Two SA supermarket chains; one retreating from Africa, the other charging in hell-for-leather. It’s a study in timing, commitment and strategic priority.
The normally bold Pick ‘n Pay’s withdrawal from Tanzania last November, when it sold its three ailing stores in Dar es Salaam to Shoprite/Checkers, is not surprising when one looks at the details.
“We just weren’t able to give the attention necessary to Dar es Salaam because we have been focusing on our operation in Australia,” explains Pick ‘n Pay deputy chairman David Robbins, who controls the group’s African operations. It still has interests and partnerships in Botswana, Namibia and Zimbabwe.
Robbins blames the Tanzanian failure on widespread smuggling by competitors, and logistical and regulatory problems – the difficulty in maintaining adequate warehousing and IT infrastructure in a country with not enough resources, and finding and keeping qualified buyers and accountants to run the operation.

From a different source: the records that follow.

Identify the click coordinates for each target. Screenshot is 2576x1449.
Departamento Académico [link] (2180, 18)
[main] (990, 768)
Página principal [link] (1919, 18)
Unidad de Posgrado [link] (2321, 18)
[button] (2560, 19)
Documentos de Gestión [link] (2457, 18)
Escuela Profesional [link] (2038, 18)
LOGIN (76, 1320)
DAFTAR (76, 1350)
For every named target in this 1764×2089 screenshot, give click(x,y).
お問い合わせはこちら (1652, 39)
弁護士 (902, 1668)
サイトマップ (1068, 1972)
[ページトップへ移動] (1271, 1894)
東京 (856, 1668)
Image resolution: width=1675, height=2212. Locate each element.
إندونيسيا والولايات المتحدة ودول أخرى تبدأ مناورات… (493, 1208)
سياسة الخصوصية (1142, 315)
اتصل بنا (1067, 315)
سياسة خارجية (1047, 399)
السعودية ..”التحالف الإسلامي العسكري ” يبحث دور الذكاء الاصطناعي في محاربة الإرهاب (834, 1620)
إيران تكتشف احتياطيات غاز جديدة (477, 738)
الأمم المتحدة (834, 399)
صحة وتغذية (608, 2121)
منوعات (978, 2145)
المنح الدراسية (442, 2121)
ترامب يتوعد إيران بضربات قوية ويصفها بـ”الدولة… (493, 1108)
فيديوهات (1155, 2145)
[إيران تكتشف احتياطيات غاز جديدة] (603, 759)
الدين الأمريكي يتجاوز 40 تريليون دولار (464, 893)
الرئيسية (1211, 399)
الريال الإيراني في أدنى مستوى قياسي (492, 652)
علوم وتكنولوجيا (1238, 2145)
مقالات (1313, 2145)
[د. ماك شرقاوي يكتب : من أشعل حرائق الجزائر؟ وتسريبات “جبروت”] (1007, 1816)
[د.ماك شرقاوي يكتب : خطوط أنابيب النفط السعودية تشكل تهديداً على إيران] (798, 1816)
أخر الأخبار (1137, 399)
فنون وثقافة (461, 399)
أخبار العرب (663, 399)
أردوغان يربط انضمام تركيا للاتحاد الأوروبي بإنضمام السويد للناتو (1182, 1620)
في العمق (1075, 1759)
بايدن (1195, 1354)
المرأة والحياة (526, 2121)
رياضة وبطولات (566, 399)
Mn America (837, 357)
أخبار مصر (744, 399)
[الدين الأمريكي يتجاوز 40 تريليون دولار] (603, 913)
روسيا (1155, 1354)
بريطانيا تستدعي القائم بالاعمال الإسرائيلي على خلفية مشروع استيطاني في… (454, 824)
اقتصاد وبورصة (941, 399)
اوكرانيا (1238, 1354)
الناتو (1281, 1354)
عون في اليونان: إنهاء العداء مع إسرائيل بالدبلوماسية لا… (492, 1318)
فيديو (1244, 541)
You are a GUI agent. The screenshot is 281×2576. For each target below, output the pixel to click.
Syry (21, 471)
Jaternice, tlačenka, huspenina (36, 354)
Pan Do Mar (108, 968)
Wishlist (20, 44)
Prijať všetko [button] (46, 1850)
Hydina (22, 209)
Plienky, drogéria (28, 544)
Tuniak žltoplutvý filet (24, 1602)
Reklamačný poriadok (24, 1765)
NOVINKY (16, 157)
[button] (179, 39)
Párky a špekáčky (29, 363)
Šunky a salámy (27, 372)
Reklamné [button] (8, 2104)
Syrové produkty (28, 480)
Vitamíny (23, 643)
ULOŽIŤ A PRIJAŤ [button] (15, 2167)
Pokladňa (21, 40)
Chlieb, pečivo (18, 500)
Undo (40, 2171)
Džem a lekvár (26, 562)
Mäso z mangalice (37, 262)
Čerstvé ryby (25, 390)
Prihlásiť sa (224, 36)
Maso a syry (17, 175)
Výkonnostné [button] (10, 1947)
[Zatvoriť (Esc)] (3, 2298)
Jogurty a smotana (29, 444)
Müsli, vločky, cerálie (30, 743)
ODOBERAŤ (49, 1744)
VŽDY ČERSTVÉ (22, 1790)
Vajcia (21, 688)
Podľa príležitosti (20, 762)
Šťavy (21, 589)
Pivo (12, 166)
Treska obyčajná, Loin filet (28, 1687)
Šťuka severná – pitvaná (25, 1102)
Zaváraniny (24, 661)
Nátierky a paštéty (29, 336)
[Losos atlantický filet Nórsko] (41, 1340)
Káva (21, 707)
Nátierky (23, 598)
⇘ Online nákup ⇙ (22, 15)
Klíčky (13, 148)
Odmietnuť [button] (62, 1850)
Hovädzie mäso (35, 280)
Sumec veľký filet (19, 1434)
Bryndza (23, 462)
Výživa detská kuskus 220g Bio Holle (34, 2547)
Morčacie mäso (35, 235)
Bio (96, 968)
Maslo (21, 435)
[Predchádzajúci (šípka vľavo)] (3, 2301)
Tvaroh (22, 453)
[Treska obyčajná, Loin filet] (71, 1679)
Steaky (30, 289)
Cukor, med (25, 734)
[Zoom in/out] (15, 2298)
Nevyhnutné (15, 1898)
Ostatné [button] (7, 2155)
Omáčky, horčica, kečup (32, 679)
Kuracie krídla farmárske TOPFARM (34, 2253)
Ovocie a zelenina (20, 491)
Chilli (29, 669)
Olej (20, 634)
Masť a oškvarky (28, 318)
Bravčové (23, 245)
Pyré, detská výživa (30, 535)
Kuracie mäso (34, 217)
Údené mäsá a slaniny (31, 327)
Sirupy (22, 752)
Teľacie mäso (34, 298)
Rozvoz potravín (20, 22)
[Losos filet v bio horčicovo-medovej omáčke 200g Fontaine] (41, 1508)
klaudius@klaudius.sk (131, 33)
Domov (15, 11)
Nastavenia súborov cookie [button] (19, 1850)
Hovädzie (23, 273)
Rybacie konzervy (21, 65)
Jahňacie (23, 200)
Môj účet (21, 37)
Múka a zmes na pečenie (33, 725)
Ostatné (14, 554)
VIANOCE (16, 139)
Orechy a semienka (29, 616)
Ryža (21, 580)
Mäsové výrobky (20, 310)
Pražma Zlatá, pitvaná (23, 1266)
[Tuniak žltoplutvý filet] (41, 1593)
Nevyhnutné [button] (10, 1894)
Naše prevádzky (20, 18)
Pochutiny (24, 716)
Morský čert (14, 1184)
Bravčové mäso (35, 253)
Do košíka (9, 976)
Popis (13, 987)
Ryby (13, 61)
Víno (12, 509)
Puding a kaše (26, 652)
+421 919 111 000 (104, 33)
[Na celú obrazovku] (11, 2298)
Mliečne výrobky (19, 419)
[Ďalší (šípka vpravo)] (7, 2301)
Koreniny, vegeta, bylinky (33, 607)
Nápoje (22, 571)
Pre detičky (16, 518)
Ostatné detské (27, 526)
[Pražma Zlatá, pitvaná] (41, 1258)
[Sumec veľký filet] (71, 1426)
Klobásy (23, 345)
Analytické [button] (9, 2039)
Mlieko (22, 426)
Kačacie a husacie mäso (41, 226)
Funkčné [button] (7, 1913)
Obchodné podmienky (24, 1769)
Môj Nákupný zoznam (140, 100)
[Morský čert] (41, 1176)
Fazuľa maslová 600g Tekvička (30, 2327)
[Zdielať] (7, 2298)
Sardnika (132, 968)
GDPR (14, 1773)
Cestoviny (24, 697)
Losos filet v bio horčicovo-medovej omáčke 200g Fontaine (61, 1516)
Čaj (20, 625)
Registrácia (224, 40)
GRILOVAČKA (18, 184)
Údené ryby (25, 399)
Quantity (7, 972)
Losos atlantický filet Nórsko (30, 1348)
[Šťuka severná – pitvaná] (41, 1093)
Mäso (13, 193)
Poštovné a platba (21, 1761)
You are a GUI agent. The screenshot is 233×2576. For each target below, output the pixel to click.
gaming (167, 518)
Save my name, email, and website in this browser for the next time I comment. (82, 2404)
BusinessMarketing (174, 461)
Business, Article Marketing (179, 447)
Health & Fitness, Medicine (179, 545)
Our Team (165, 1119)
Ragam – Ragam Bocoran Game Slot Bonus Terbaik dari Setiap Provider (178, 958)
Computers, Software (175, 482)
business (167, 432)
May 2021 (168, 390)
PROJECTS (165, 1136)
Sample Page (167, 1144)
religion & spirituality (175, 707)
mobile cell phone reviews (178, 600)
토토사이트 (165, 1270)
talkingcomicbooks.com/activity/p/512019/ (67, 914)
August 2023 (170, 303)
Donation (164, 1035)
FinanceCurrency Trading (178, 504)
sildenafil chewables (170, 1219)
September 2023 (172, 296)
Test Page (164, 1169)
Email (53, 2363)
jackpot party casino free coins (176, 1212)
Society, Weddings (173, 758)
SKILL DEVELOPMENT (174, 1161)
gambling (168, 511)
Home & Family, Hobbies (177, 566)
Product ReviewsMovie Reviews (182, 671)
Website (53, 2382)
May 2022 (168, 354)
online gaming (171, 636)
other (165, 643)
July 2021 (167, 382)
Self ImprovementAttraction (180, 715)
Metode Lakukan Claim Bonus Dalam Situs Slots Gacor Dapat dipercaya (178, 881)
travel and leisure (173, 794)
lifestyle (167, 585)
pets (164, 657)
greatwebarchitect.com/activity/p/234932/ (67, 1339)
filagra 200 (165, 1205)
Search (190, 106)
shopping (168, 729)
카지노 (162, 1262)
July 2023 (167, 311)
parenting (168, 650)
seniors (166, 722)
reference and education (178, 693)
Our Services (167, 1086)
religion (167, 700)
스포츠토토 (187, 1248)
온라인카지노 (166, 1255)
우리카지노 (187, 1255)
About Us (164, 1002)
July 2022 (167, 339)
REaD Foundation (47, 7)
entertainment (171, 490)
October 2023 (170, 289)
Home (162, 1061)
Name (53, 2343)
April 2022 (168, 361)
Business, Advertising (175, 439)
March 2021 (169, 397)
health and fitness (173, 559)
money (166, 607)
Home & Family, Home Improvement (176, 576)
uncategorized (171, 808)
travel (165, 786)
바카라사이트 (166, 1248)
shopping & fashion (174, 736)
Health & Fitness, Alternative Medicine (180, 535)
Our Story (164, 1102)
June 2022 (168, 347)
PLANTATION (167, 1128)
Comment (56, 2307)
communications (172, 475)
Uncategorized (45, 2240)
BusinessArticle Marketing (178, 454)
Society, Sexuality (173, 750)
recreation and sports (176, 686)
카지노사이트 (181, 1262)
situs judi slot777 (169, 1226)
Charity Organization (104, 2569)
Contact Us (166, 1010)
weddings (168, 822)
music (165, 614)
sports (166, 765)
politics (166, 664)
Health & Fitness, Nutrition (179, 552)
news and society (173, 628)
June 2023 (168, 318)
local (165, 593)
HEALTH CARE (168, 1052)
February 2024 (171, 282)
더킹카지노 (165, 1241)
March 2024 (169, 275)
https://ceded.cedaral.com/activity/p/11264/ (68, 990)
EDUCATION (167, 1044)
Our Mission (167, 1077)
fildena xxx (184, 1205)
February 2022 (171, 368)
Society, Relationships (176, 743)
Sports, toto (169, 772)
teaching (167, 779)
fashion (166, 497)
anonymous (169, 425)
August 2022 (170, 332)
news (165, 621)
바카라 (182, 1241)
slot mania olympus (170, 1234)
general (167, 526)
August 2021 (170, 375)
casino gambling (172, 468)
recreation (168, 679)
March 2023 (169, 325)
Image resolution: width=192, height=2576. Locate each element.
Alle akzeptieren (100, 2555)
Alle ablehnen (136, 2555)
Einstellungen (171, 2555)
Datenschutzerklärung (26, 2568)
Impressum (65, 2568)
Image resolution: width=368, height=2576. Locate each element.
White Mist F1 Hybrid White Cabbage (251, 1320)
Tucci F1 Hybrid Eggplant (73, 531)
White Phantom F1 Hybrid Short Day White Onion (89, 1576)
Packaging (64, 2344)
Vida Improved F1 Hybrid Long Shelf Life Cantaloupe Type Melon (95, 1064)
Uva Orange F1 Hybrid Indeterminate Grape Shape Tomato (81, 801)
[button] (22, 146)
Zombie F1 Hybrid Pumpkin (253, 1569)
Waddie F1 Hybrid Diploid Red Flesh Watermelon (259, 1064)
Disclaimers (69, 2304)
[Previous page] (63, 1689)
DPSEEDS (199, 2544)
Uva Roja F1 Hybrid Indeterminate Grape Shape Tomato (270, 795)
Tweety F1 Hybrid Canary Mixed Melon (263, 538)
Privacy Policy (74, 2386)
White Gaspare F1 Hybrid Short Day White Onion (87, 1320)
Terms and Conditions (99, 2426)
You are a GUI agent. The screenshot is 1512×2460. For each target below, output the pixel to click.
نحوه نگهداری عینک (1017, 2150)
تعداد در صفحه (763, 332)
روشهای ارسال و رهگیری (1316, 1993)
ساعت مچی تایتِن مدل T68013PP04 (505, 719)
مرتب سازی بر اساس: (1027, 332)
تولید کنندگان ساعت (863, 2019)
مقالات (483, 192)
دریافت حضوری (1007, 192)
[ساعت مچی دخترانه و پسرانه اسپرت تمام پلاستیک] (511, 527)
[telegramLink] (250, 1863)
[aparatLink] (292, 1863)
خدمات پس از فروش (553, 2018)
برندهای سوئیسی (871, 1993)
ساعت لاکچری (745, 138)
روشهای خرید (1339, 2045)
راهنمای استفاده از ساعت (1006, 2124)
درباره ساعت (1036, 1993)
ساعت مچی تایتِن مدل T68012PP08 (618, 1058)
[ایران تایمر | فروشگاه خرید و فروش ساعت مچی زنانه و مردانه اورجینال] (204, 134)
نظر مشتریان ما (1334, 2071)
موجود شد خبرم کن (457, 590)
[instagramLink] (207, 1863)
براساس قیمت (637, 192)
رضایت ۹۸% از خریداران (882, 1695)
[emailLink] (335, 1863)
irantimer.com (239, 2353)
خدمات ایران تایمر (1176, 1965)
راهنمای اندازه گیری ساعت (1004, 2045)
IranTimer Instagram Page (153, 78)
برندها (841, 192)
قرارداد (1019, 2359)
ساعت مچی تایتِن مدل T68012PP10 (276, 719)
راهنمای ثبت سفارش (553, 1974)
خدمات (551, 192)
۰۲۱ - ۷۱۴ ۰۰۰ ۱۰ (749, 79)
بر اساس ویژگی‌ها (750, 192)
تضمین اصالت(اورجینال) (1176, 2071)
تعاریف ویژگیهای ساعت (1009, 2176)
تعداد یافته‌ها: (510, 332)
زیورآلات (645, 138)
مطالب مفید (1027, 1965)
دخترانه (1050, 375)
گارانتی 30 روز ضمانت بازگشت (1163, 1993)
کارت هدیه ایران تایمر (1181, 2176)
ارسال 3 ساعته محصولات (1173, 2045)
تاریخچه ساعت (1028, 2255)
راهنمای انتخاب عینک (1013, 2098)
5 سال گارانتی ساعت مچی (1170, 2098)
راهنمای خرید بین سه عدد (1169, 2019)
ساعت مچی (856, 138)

“That kind of expense can’t be absorbed by two or three stores,” he says. “You need at least six or more up and running to make a go for it.”
It’s an assertion Shoprite CEO Whitey Basson seems to defy with relish. Over the past 10 years he has built a network of about 60 stores in 14 African countries, many smaller than six-store operations.
Zambia, his first African venture, now has upwards of 20 stores and is probably the chain’s most profitable operation outside SA. Africa now accounts for 10% of group turnover and 12%-14% of profits, says Basson. He boasts returns of up to 40% on his African investment.
Some analysts suspect, though, that his African network is carried by Zambia. Basson denies this, saying just three countries – Egypt and two others, which he won’t name – are not performing on par. The Egyptian operation involves four stores in Cairo and is still in a development phase, complicated by supply distance and difficulties with Egyptian manufacturers.
Problems elsewhere include having to compete with traders using smuggled goods, outdated legal systems and over complicated tax regimes. “The sort of things you find where any closed economy is opening up,” says Basson.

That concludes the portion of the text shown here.